なでしこジャパン決勝へ 完全アウェーの地でオーストラリアに挑む
快進撃で駆け上がった決勝の舞台
準々決勝のフィリピン戦では前半アディショナルタイムに田中美南と古賀塔子がゴールを挙げるなど、後半だけで5得点を追加して7-0と圧倒。続く準決勝も圧巻だった。3月18日の韓国戦は、前半15分に植木理子が先制し、25分には浜野まいかが追加点。後半75分に熊谷紗希、81分に千葉玲海菜がダメ押しを決め、4-1の快勝で決勝進出を果たした。
今大会で日本が奪ったゴール数は、グループステージ3試合と準々決勝の計4試合で24を数える。得点源の多さが際立つチームだ。
完全アウェーで挑む最終決戦
注目は会場の環境だ。決勝の舞台は、シドニーにあるスタジアム・オーストラリア(アコー・スタジアム)。2000年シドニーオリンピックのメイン会場で、収容人員8万人超を誇る大型スタジアムだ。相手は地元・オーストラリア。

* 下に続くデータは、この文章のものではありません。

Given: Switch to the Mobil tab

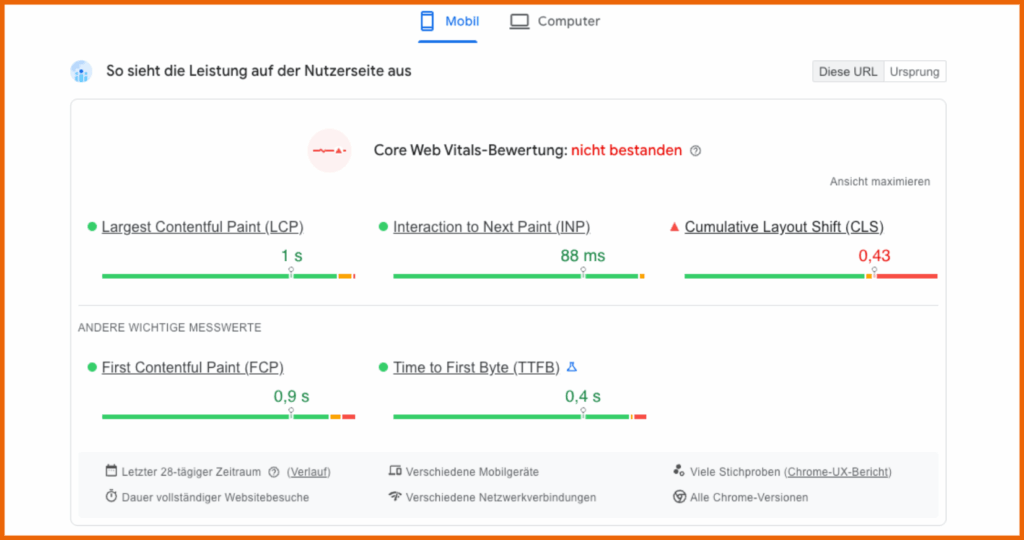Looking at the screenshot, I should click(x=448, y=21).
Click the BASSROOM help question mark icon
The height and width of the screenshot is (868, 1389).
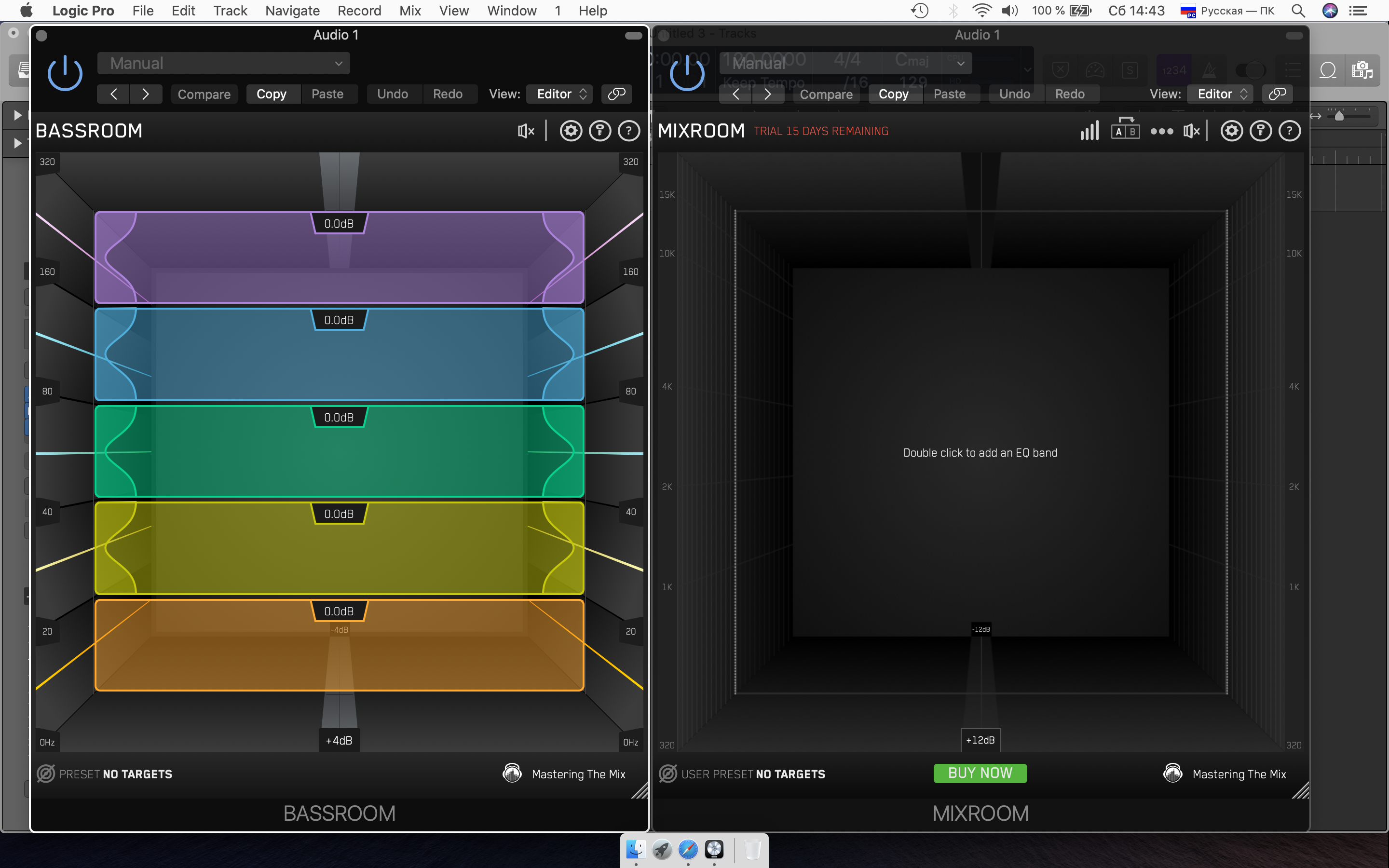point(628,132)
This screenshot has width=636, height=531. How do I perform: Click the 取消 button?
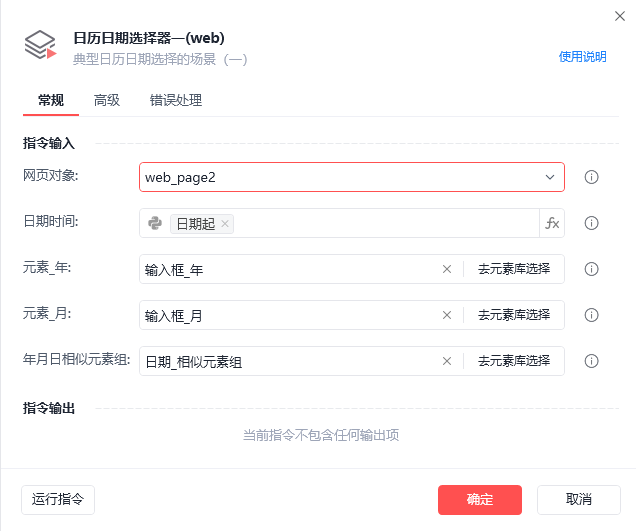(x=578, y=499)
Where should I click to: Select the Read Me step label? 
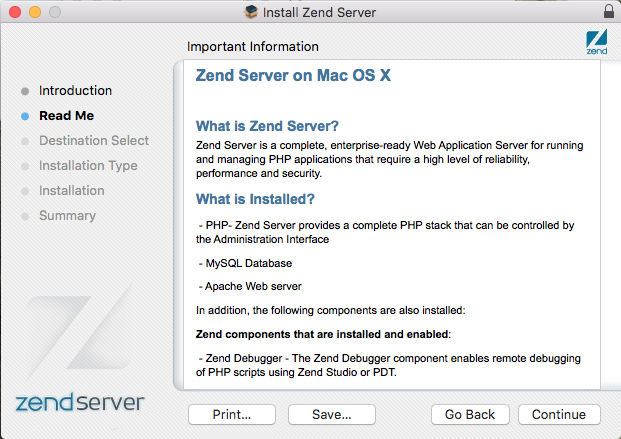[x=67, y=115]
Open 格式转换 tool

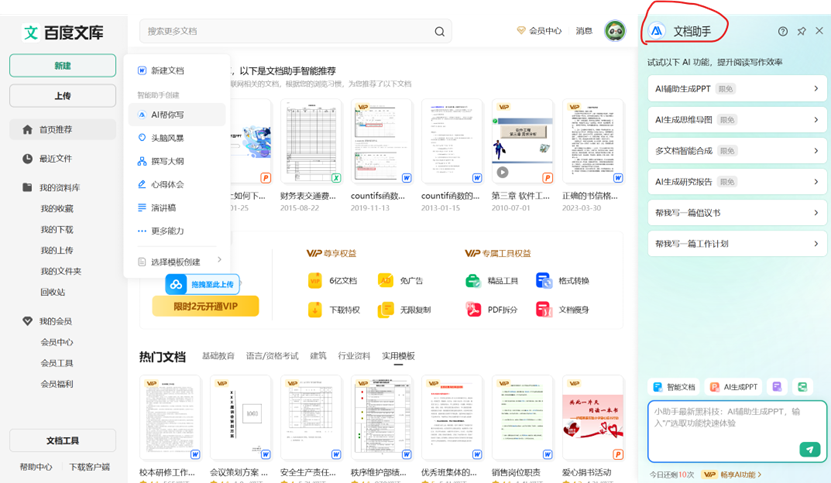[565, 281]
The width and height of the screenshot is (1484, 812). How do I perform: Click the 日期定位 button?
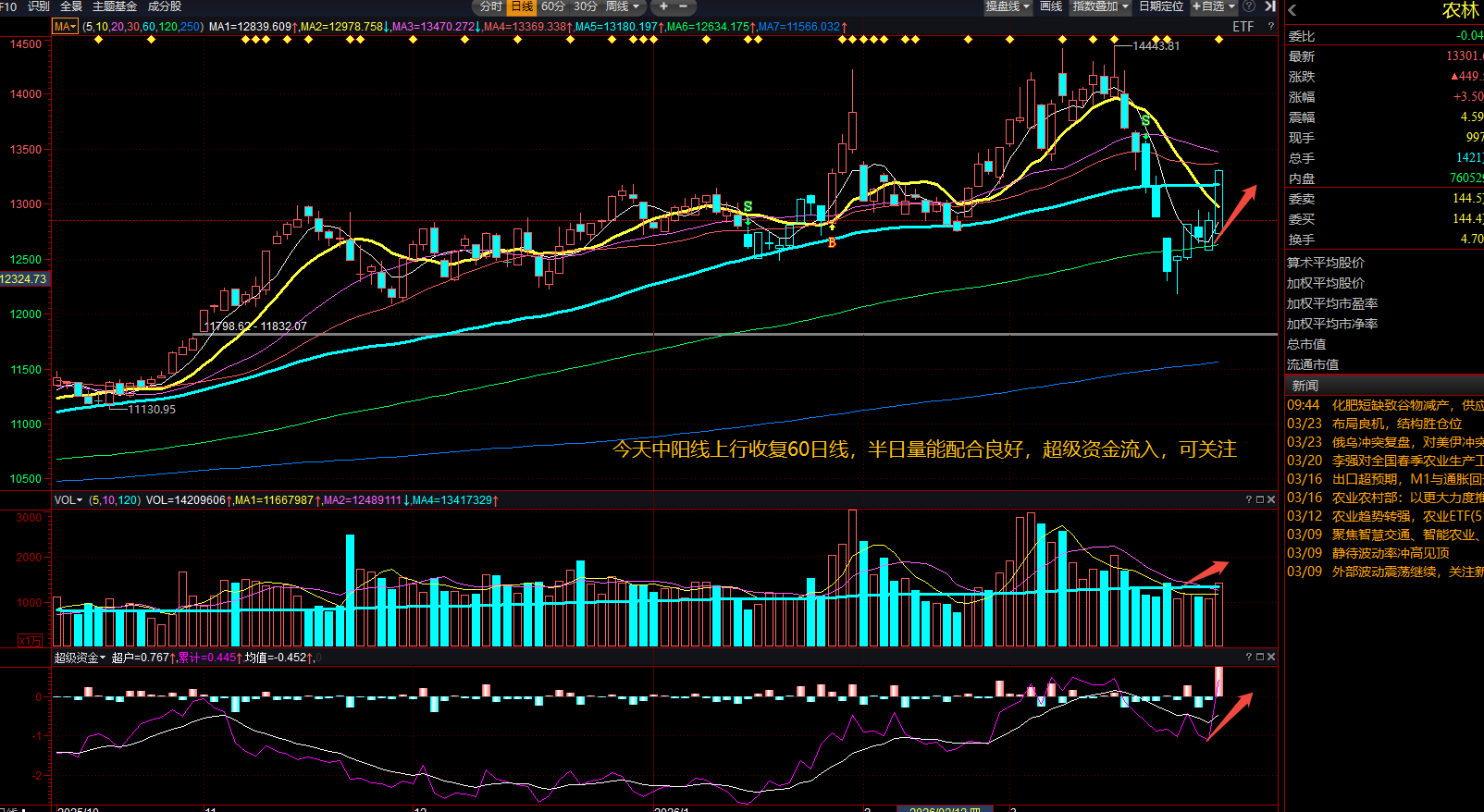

オーストラリアは準決勝で前回王者・中国を2-1で下して決勝に進んだ。難敵を接戦で撃破してきた粘り強さは侮れない。一方、女子アジアカップでは2014年・2018年の2大会連続でなでしこジャパンとオーストラリアが決勝で対決しており、いずれも日本が1-0で制している。過去2度の頂上決戦で培ってきた実績が、精神的な拠り所となりそうだ。
W杯出場権と大会の意義
今大会はFIFA女子ワールドカップブラジル2027の予選も兼ねており、上位6チームが出場権を直接獲得できる。なでしこジャパンはすでに準々決勝でフィリピンを破った時点でW杯出場権を確定させ、10大会連続となるW杯本大会出場を決めた。この決勝はW杯という「通過点」の先にある、アジア王者の称号そのものを懸けた一戦だ。
2018年以来、2大会ぶりのアジア制覇へ。完全アウェーという逆境の中で、なでしこジャパンが頂点に立てるか。目が離せない90分となる。